OK, enough of the doom and gloom
Yea, I had to dig deep here, but let’s look at some areas that are looking good in 2010.
- Apple. Stock (AAPL) at all-time highs. Cool consumer electronics are continuing to be the rage. And, for a few hundred dollars, people are willing to try almost anything Apple.
- Venture capital improving and business results stabilizing. Upstream has received $75Million in venture capital. Ford reports strong January sales (could be due to Toyota’s accelerating disaster). UPS beat expectations, which shows packages are on the move and internet sales are continuing to grow. Expect more turn-around news in the areas of home purchasing and financing.
- Businesses are adopting social marketing into their operations and not just using the free stuff. Real $ being spent, department resources being re-shaped. This isn’t an after-thought anymore of some rogue employees. It’s mainstream and if you ain’t doing it or not supporting the efforts, you’re losing out to your competitors. Big time.
- Many green businesses are thriving. Great source of jobs, economic growth, and investment into the future.
- Microsoft Office 2010 is in Beta – that should solve a few issues, right? Oh, possibly negated by introducing a million new Windows bugs and 100 security patches.
Personal brain hygiene perhaps
Do you really feel you can accomplish everything on your plate by just coming in and grinding it out like you’ve done for the last 30 days? I want to suggest a few ideas that might get you back on track. Sure, it can’t change the deficit or solve the war. It can’t balance an ill-allocated municipal budget. But, it will make you feel better and more productive.
5 things you need to do.
- Clean up. Take a look at the papers and magazines on your desk. Shuffle them into 1 neat pile and set it in the corner. Check back in a week. If you haven’t touched the pile, recycle it. You’ll probably never have time to read them this year.

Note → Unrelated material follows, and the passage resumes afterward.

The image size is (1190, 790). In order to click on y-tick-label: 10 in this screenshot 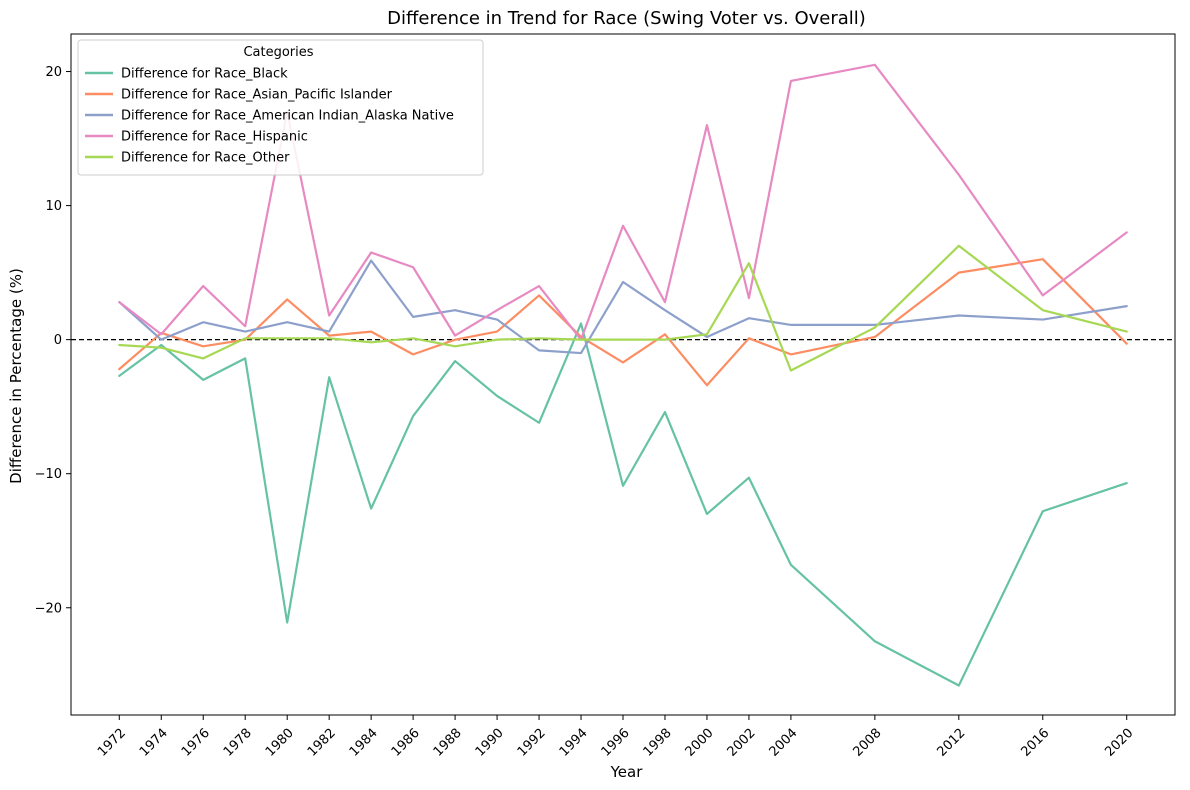, I will do `click(54, 206)`.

- Organize your inbox. Find a 3 hour window on your calendar next week. Block it off. And book yourself a conference room regardless if you live in a cube or an office. No one bothers you in a conference room — they think you’re in a meeting. While you’re at it, turn off your mobile phone, and log out of social networks — particularly Facebook and Twitter. You’ll survive. At the end of your 3 hour one on one meeting, write down the 10 most important items you’ll work on next.
- Plan a vacation with family or friends. Even if only for 1 nite. Perhaps you went away at end of December and came back to work and it’s been go-go-go. You need something to look forward to.
- Stay focused on value-add vendors. This is a two-fold suggestion. It means #1 – shortlist your vendors that are viable and let the rest go, and #2 – make a decision, sign agreements, generate POs, build a plan, and start executing. Everyday you postpone is 1 more day you don’t have a solution and won’t be addressing your MBOs.
- Attend a seminar outside of your business domain. Perhaps you have a hobby or new interest. Find a local event or seminar and make plans to go. Meet some new people and get your mind on something fresh.
Worth considering? Any other ideas that are personally helping you? Or, do you believe 2010 will be way easier than ’09?
I have no doubts we will exit 2010 in a far more prosperous situation than ’09 and way beyond ’08. Until then, address your own productivity now…it’s only going to get harder.